Il secondo motivo è inammissibile per difetto di specificità. Esso contiene in rubrica la denuncia di violazione della L. n. 89 del 2001, ma il contenuto del motivo non lascia comprendere quali siano le statuizioni e affermazioni impugnate e quali le ragioni del dissenso rispetto alla decisione assunta dalla Corte territoriale, cumulando varie doglianze riguardanti la irragionevole durata del processo e l’attività espropriativa compiuta dalla p.a. Inoltre, la Corte territoriale ha fondato la decisione impugnata su plurime raliones decidendi: tardiva proposizione della domanda dinanzi al tribunale mediante memoria ex “art. 183 c.p.c. del 13.4.2016”, corrispondente, tuttavia, alla comparsa conclusionale; mancata proposizione della domanda alla Corte d’appello competente nonchè “nelle forme e nei termini previsti dalla 1. 24.3.2001, n. 89”. Il motivo aggredisce solo la prima ratio decidendi, restando non scalfite le ulteriori rationes, da sole sufficienti a sostenere la decisione, da qui il difetto di interesse dei ricorrenti, quale ulteriore ragione di inammissibilità.
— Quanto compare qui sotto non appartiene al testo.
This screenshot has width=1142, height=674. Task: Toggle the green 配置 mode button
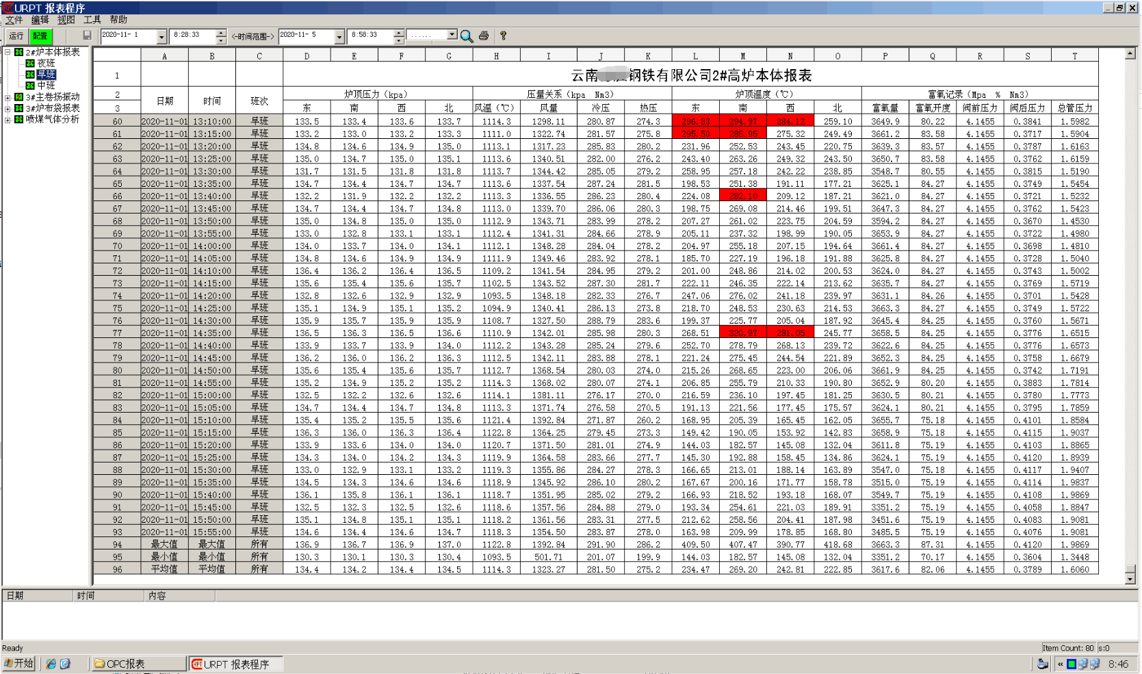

Le spese seguono la soccombenza e si liquidano in dispositivo.
PQM
La Corte dichiara il ricorso inammissibile, condanna i ricorrenti alle spese, liquidate in Euro 1600,00, oltre accessori di legge.
Dà atto della sussistenza dei presupposti processuali per il versamento, da parte del ricorrente, ai sensi del D.P.R. n. 115 del 2002, art. 13, comma 1 quater, nel testo introdotto dalla L. n. 228 del 2012, art. 1, comma 17, di un ulteriore importo a titolo di contributo unificato, in misura pari a quello, ove dovuto, per il ricorso, a norma dello stesso art. 13, comma 1 bis.
Così deciso in Roma, il 14 ottobre 2020.